Authorization certificates MAY have a Subject Alternative Name URI and MUST when it is self-signed. Issuing certificates SHOULD have a Subject Alternative Name URI. Operational certificates MAY have a Subject Alternative Name URI.

The RECOMMENDED configuration with respect to Issuing and Operational certificates for a Certificate Authority is to place the Subject Alternative Name URI in the Issuing certificate and exclude them in Operational certificates.

When multiple providers are used by the Certificate Authority to handle additional information there SHOULD be a unique Issuing certificate with Subject Alternative Name URI for each provider, and Operational certificates MUST NOT contain a Subject Alternative Name URI.

Otherwise a Certificate Authority with multiple providers MUST NOT have a Subject Alternative Name URI in the Issuing certificate and MUST set the Subject Alternative Name URI to the specific provider for each Operational certificate.

6.2.4.6. Subject Key Identifier

The Subject Key Identifier MUST be the HHIT. This is a major deviation from "standard" X.509 certificates that hash (normally with SHA2) the Public Key to fill the Subject Key Identifier.

The Subject Key Identifier is NOT included in Operational certificates. If needed by some application, it is identical with Section 6.2.4.4.

6.2.4.7. Authority Key Identifier

The Authority Key Identifier MUST be the higher level's Subject Key Identifier (i.e. HHIT). This partially follows standard practice to chain up the Authority Key Identifier from the Subject Key Identifier, except for how the Subject Key Identifiers are populated.

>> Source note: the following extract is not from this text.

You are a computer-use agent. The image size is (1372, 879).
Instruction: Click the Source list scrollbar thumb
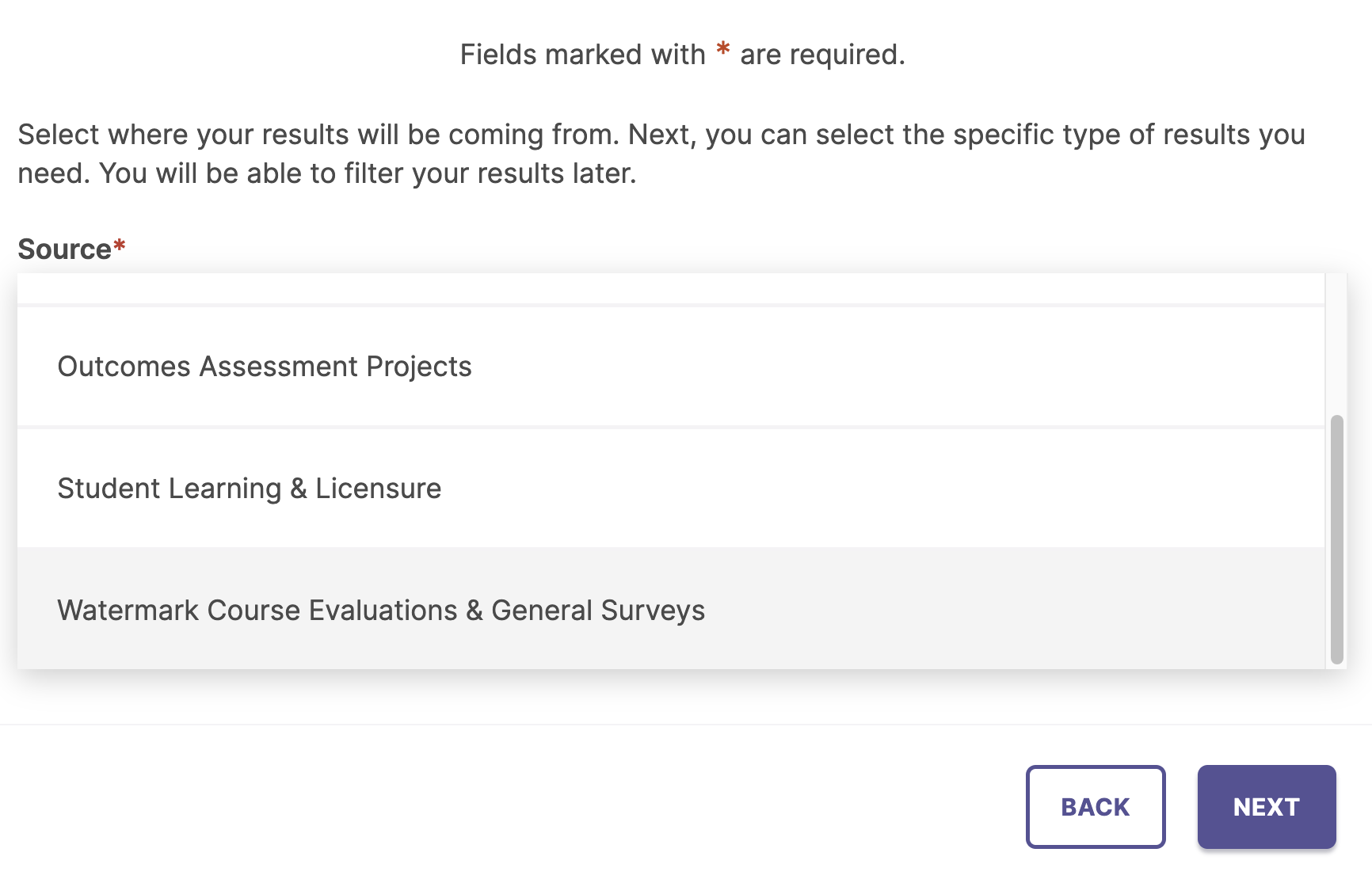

The Authority Key Identifier for the Apex Authorization (or self-signed RAA Authorization) certificate MUST be the Subject Key Identifier (indicating self-signed).

7. IANA Considerations

7.1. Well-Known URIs

IANA is requested to add the following entries in the "Well-Known URIs" registry [IANA.WellKnownURIs].

Table 6: Additions to Well-Known URIs Registry
URI Suffix Change Controller Reference Status Related Information
home/register IETF This RFC permanent N/A
home/query IETF This RFC permanent N/A
home/oaas IETF This RFC permanent N/A
  • Author Note: should we also add Well-Known URIs for update and delete methods? This would then cover all parts of CRUD.

7.2. CWT & JWT Claims

HOME Tokens contain a Claim Set compatible with those of CWT and JWT, so the CWT and JWT Claims registries, [IANA.CWT.Claims] and [IANA.JWT.Claims], are reused. No new IANA registry is created.

Per this specification, the following values are requested to be added to the "JSON Web Token Claims" registry established by [RFC7519] and the "CBOR Web Token (CWT) Claims" registry established by [RFC8392]. Each entry is requested to be added to both registries. The "Claim Description", "Change Controller", and "Reference" fields are common and equivalent for the JWT and CWT registries. The "Claim Key" and "Claim Value Type" fields are for the CWT registry only. The "Claim Name" field is as defined for the CWT registry, not the JWT registry. The "JWT Claim Name" field is equivalent to the "Claim Name" field in the JWT registry.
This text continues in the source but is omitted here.